Written exercise =>
Copy out all of the following material line for line, changing nothing.

Dataset excerpts =>
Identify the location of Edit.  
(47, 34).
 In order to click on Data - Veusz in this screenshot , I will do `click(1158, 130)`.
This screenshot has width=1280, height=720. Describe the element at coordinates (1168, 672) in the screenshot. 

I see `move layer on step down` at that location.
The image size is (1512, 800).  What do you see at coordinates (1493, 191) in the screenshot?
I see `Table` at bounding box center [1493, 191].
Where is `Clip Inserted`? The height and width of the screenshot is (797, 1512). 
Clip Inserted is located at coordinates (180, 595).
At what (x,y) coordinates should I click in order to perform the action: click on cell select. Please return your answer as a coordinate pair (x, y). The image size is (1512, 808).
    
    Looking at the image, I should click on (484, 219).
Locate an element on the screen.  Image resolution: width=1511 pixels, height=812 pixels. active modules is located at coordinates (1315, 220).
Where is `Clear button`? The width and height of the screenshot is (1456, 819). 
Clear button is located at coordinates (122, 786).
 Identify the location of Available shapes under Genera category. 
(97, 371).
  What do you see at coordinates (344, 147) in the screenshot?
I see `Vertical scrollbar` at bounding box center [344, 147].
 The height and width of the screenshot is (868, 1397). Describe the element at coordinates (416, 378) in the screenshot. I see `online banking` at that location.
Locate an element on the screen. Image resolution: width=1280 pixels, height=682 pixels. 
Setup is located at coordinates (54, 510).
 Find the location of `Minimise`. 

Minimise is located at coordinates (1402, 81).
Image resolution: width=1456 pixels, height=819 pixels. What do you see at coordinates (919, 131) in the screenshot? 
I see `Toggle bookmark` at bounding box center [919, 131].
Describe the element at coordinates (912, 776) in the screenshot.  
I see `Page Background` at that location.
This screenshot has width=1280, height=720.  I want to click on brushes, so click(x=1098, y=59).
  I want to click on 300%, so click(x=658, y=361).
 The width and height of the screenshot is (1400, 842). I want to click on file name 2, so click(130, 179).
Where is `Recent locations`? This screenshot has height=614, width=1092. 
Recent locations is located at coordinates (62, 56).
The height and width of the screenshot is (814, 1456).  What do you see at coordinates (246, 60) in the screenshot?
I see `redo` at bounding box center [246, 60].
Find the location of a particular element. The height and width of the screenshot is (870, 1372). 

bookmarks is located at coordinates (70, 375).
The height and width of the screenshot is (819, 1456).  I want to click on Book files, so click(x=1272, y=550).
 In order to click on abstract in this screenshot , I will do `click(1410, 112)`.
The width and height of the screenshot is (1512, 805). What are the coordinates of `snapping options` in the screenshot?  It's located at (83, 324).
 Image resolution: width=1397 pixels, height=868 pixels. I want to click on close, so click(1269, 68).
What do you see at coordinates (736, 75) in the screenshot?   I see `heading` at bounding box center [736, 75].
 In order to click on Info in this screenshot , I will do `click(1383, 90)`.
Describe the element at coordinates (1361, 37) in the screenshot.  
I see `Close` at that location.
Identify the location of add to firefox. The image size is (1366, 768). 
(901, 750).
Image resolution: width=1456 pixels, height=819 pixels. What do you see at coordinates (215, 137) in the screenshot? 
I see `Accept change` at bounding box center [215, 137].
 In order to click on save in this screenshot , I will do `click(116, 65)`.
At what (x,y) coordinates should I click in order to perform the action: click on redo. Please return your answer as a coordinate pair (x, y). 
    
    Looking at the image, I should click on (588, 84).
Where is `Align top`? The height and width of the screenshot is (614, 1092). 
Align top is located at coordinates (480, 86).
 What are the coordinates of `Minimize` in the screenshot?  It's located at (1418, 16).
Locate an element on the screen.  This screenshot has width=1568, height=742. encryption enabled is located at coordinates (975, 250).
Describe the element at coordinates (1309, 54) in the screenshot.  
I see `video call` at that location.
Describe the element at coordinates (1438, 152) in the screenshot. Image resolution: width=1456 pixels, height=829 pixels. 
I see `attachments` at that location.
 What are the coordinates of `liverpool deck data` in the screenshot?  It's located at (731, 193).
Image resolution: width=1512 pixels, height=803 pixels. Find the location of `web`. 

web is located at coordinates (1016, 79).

Exercise answer =>
Identify the location of Edit.  
(47, 34).
 In order to click on Data - Veusz in this screenshot , I will do `click(1158, 130)`.
This screenshot has width=1280, height=720. Describe the element at coordinates (1168, 672) in the screenshot. 

I see `move layer on step down` at that location.
The image size is (1512, 800).  What do you see at coordinates (1493, 191) in the screenshot?
I see `Table` at bounding box center [1493, 191].
Where is `Clip Inserted`? The height and width of the screenshot is (797, 1512). 
Clip Inserted is located at coordinates (180, 595).
At what (x,y) coordinates should I click in order to perform the action: click on cell select. Please return your answer as a coordinate pair (x, y). The image size is (1512, 808).
    
    Looking at the image, I should click on (484, 219).
Locate an element on the screen.  Image resolution: width=1511 pixels, height=812 pixels. active modules is located at coordinates (1315, 220).
Where is `Clear button`? The width and height of the screenshot is (1456, 819). 
Clear button is located at coordinates (122, 786).
 Identify the location of Available shapes under Genera category. 
(97, 371).
  What do you see at coordinates (344, 147) in the screenshot?
I see `Vertical scrollbar` at bounding box center [344, 147].
 The height and width of the screenshot is (868, 1397). Describe the element at coordinates (416, 378) in the screenshot. I see `online banking` at that location.
Locate an element on the screen. Image resolution: width=1280 pixels, height=682 pixels. 
Setup is located at coordinates (54, 510).
 Find the location of `Minimise`. 

Minimise is located at coordinates (1402, 81).
Image resolution: width=1456 pixels, height=819 pixels. What do you see at coordinates (919, 131) in the screenshot? 
I see `Toggle bookmark` at bounding box center [919, 131].
Describe the element at coordinates (912, 776) in the screenshot.  
I see `Page Background` at that location.
This screenshot has width=1280, height=720.  I want to click on brushes, so click(x=1098, y=59).
  I want to click on 300%, so click(x=658, y=361).
 The width and height of the screenshot is (1400, 842). I want to click on file name 2, so click(130, 179).
Where is `Recent locations`? This screenshot has height=614, width=1092. 
Recent locations is located at coordinates (62, 56).
The height and width of the screenshot is (814, 1456).  What do you see at coordinates (246, 60) in the screenshot?
I see `redo` at bounding box center [246, 60].
Find the location of a particular element. The height and width of the screenshot is (870, 1372). 

bookmarks is located at coordinates (70, 375).
The height and width of the screenshot is (819, 1456).  I want to click on Book files, so click(x=1272, y=550).
 In order to click on abstract in this screenshot , I will do `click(1410, 112)`.
The width and height of the screenshot is (1512, 805). What are the coordinates of `snapping options` in the screenshot?  It's located at (83, 324).
 Image resolution: width=1397 pixels, height=868 pixels. I want to click on close, so click(1269, 68).
What do you see at coordinates (736, 75) in the screenshot?   I see `heading` at bounding box center [736, 75].
 In order to click on Info in this screenshot , I will do `click(1383, 90)`.
Describe the element at coordinates (1361, 37) in the screenshot.  
I see `Close` at that location.
Identify the location of add to firefox. The image size is (1366, 768). 
(901, 750).
Image resolution: width=1456 pixels, height=819 pixels. What do you see at coordinates (215, 137) in the screenshot? 
I see `Accept change` at bounding box center [215, 137].
 In order to click on save in this screenshot , I will do `click(116, 65)`.
At what (x,y) coordinates should I click in order to perform the action: click on redo. Please return your answer as a coordinate pair (x, y). 
    
    Looking at the image, I should click on (588, 84).
Where is `Align top`? The height and width of the screenshot is (614, 1092). 
Align top is located at coordinates (480, 86).
 What are the coordinates of `Minimize` in the screenshot?  It's located at (1418, 16).
Locate an element on the screen.  This screenshot has width=1568, height=742. encryption enabled is located at coordinates (975, 250).
Describe the element at coordinates (1309, 54) in the screenshot.  
I see `video call` at that location.
Describe the element at coordinates (1438, 152) in the screenshot. Image resolution: width=1456 pixels, height=829 pixels. 
I see `attachments` at that location.
 What are the coordinates of `liverpool deck data` in the screenshot?  It's located at (731, 193).
Image resolution: width=1512 pixels, height=803 pixels. Find the location of `web`. 

web is located at coordinates (1016, 79).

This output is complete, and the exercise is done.